HuggingFace Model Hub: Checksums and safetensors

When pulling base models from HuggingFace Hub, two verifications are required: the file integrity check and the format safety check.

HuggingFace Hub stores SHA-256 digests for LFS-tracked files (including safetensors and .bin files) in the repository’s Git LFS metadata. The huggingface_hub Python library exposes this via get_paths_info. Pin to an immutable commit SHA — not a tag — and cross-check the downloaded file digest against the Hub-recorded value before using the model as a base:

from huggingface_hub import snapshot_download, get_paths_info
import hashlib, pathlib

BASE_MODEL_ID = "meta-llama/Meta-Llama-3-8B"
PINNED_REVISION = "c1b0db933684edbfe29a06fa47eb19cc48025e93"

# Download to a staging location (not the production model store)
local_dir = snapshot_download(
    repo_id=BASE_MODEL_ID,
    revision=PINNED_REVISION,
    local_dir="/tmp/base-model-staging",
    ignore_patterns=["*.bin", "*.pt"],  # Only accept safetensors format
)

# Verify safetensors files against Hub LFS SHA-256
hub_files = {
    entry.path: entry.lfs.sha256
    for entry in get_paths_info(
        BASE_MODEL_ID,
        paths=[f for f in pathlib.Path(local_dir).rglob("*.safetensors")],
        revision=PINNED_REVISION,
    )
    if entry.lfs
}

for rel_path, expected_sha256 in hub_files.items():
    local_file = pathlib.Path(local_dir) / rel_path
    actual_sha256 = hashlib.sha256(local_file.read_bytes()).hexdigest()
    if actual_sha256 != expected_sha256:
        raise ValueError(
            f"Checksum mismatch for {rel_path}: "
            f"expected {expected_sha256}, got {actual_sha256}"
        )

print(f"All {len(hub_files)} safetensors files verified against Hub metadata")

The use of safetensors format (rather than pickle-based .bin or .pt files) eliminates arbitrary code execution during model loading.
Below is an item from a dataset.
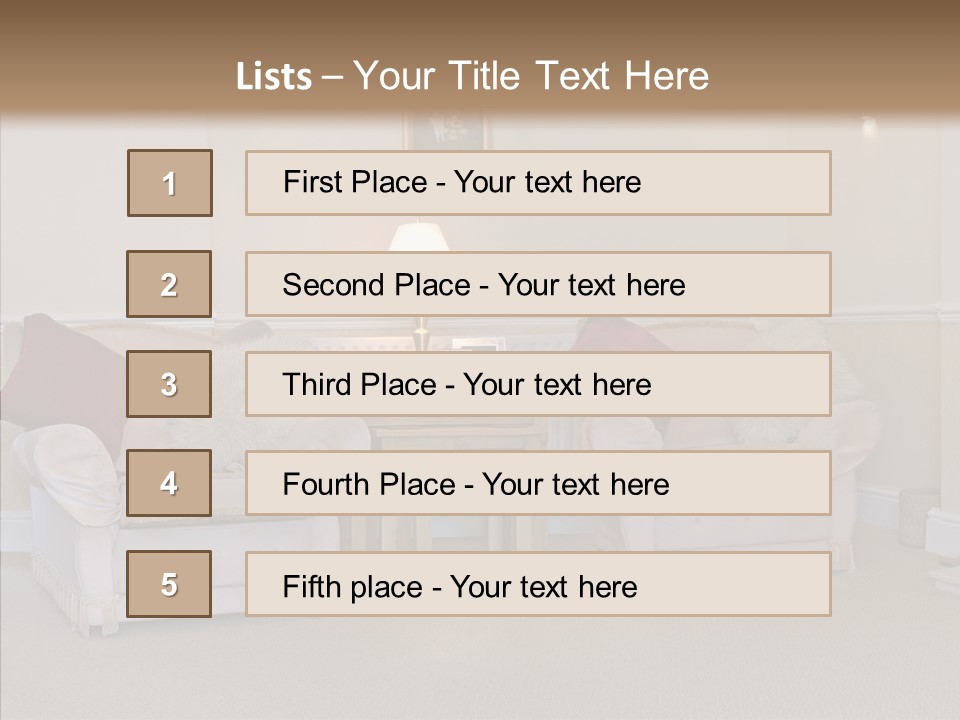Select the number 2 box
This screenshot has height=720, width=960.
(169, 284)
For any base model that only offers pickle formats, convert before using as a base:

# Convert a pickle-format model to safetensors in an isolated environment
docker run --rm \
  --network none \
  --memory 32g \
  -v /tmp/base-model-staging:/input:ro \
  -v /tmp/base-model-safetensors:/output \
  python:3.11-slim bash -c "
    pip install transformers safetensors torch --quiet
    python -c \"
from transformers import AutoModelForCausalLM
import safetensors.torch, pathlib

model = AutoModelForCausalLM.from_pretrained('/input', torch_dtype='auto')
safetensors.torch.save_file(
    dict(model.state_dict()),
    '/output/model.safetensors'
)
print('Conversion complete')
\"
  "

OPA Policy Enforcement

Unsigned or unattested models must not reach production. Open Policy Agent policies encode this requirement as a machine-checkable rule that runs in the deployment pipeline, before any model is scheduled on inference infrastructure.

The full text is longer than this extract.